Gregor Samsa’nın bir böceğe dönüşümü, modern dünya edebiyatının en meşhur anlatılarından biri olma özelliğini bugün de koruyor. Son derece absürt ve baştan sona gerçeküstü olay örgüsü, 1915’te yayımlanan novellanın yarattığı olağanüstü etkide önemli bir pay sahibi olmakla birlikte esasen Dönüşüm’ü modern düzyazının köşe taşlarından biri haline getiren, hiç şüphesiz Kafka’nın edebi tasavvurunun radikal doğasıdır.
Kafka’nın en özgün anti-kahramanı olan hikâyenin başkarakteri Gregor Samsa, ailesinin borçlarını ödemek uğruna tükenme noktasına gelmiştir ve grotesk dönüşümü, kendisini kurban ettiği bu zilletin fiziksel bir tezahürüdür aslında: “Gregor Samsa bir sabah huzursuz düşlerden uyandığında kendisini yatağında korkunç bir
böceğe dönüşmüş buldu.”
Metin, Samsa’nın dönüşümden önceki hali hakkında hiçbir bilgi sunmaz bize; sadece bu çifte haliyle, dev bir böceğin bedenindeki pazarlamacının bilinciyle tanırız onu. Ama bu sabahki uyanış bir mutasyon değil, yalnızca bir farkındalık anıdır belki de. “Uyanmış” ve günlük çalışma hayatının anlamsızlığını, insan sıcaklığından tamamen yoksun olduğunu, duygusal yaşamının sefilliğini, en önemlisi de kendi bedenine ve onun ihtiyaçlarına yabancılaştığını fark edivermiştir!

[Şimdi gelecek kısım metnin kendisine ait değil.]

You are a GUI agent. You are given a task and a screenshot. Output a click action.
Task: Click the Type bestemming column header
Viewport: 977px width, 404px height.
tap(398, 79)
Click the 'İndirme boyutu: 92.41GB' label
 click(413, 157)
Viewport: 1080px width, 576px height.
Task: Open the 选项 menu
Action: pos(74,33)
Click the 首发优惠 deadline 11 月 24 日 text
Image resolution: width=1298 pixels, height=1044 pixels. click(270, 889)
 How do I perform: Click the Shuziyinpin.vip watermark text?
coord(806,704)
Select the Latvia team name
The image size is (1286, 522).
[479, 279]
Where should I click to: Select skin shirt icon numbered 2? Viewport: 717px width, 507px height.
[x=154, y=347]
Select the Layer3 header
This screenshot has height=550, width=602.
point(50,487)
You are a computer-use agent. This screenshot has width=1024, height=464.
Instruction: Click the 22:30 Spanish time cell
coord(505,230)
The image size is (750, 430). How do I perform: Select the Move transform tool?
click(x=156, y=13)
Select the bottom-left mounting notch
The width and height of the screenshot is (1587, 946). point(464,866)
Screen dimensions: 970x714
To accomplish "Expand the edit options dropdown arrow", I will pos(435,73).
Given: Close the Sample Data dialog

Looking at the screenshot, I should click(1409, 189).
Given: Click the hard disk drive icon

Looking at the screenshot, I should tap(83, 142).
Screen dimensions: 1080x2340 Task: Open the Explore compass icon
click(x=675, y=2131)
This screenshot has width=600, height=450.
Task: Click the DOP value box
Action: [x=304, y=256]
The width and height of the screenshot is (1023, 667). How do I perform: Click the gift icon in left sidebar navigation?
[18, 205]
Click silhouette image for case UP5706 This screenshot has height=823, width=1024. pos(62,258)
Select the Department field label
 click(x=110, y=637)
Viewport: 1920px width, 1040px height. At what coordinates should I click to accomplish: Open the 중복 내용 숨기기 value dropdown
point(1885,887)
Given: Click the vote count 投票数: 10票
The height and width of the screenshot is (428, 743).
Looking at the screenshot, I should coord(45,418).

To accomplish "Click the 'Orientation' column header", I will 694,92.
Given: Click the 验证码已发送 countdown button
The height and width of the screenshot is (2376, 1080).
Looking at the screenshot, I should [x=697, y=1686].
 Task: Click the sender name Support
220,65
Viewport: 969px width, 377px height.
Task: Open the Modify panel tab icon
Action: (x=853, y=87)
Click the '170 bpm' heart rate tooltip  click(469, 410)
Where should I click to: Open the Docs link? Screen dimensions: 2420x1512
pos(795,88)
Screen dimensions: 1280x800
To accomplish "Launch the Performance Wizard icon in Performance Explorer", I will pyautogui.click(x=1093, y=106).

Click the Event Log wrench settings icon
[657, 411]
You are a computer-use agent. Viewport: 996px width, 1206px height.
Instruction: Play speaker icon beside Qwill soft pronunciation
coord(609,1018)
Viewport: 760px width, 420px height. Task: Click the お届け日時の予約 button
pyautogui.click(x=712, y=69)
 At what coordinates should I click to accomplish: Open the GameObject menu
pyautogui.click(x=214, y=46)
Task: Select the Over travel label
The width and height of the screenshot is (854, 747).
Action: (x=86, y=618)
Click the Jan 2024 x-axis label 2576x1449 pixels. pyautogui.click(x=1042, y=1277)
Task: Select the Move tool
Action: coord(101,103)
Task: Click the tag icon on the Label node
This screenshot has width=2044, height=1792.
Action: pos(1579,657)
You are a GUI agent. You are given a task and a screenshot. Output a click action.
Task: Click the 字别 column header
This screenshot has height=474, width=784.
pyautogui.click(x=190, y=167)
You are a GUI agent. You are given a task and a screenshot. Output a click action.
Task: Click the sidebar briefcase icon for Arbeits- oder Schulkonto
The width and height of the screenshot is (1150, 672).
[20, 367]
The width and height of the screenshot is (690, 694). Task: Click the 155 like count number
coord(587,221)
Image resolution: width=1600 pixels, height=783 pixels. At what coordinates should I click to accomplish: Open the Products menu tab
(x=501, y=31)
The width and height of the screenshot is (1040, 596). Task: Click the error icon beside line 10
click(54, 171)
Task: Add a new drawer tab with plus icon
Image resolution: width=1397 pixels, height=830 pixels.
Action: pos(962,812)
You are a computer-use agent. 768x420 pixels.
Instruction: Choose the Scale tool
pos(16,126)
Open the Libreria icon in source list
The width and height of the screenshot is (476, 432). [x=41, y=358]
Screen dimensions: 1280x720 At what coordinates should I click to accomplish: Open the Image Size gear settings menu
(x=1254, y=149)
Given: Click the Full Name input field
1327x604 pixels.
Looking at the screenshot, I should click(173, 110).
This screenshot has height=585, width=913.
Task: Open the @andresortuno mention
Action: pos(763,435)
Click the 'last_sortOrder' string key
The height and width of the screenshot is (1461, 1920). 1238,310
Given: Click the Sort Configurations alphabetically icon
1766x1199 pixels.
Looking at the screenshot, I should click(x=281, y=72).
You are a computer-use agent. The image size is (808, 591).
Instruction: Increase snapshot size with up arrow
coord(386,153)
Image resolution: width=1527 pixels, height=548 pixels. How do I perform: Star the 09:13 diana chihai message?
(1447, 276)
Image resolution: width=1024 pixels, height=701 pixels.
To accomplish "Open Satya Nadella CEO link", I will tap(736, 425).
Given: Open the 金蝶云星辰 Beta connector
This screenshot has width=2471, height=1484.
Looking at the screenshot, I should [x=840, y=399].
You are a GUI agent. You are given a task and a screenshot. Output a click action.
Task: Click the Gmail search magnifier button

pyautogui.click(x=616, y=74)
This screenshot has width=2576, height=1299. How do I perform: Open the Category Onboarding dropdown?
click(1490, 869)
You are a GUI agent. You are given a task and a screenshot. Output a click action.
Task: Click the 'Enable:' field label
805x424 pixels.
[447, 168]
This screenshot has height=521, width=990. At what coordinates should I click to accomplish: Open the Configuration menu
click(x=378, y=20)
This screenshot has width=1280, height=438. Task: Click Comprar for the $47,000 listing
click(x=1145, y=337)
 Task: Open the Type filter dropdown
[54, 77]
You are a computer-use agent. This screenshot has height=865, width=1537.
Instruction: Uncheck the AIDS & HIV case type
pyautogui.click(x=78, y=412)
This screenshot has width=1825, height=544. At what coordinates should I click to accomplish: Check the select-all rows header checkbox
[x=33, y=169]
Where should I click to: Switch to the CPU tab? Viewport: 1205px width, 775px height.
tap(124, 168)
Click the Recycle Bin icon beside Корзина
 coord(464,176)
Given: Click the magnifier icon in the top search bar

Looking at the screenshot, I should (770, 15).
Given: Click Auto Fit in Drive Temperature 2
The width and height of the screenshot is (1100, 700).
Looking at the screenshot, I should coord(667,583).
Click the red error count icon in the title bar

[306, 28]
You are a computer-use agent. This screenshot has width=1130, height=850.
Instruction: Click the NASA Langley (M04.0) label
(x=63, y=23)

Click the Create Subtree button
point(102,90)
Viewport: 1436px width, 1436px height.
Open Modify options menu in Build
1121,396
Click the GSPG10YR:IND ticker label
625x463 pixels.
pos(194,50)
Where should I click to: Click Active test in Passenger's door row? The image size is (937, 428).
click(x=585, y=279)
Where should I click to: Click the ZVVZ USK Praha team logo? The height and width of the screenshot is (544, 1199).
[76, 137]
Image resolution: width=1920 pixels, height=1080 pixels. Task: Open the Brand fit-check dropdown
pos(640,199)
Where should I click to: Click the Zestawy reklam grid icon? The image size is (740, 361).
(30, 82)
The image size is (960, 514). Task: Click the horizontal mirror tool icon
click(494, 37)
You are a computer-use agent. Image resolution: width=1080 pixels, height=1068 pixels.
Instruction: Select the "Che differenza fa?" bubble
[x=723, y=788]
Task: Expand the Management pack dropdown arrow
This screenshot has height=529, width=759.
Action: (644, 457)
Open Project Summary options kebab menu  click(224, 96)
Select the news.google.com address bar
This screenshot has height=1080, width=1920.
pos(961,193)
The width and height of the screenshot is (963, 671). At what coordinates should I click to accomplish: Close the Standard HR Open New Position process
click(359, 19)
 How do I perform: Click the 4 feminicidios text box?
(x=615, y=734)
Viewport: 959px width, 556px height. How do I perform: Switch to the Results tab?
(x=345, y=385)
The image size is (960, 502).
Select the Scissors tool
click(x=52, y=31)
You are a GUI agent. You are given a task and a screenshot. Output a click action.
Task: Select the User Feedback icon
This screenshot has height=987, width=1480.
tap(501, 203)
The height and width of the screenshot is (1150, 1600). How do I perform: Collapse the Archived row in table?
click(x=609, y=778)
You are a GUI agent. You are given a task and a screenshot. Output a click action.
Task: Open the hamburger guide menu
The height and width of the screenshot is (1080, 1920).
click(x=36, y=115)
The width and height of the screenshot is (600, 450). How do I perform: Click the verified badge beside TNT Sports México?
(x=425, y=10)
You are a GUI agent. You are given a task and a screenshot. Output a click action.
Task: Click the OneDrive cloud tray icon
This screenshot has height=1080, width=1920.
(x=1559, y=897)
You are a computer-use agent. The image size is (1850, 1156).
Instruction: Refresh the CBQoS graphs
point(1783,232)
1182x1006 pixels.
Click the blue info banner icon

Modern insanın farkına varmak bir yana, giderek kanıksadığı bu Dönüşüm hikâyesi, çevirmenin anlatının poetik akışı uyarınca soluk alıp verircesine yoğurduğu işlek dili ve dünyada ilk kez yayımlanan desenleriyle şimdi Türkçede yepyeni bir seyre koyuluyor.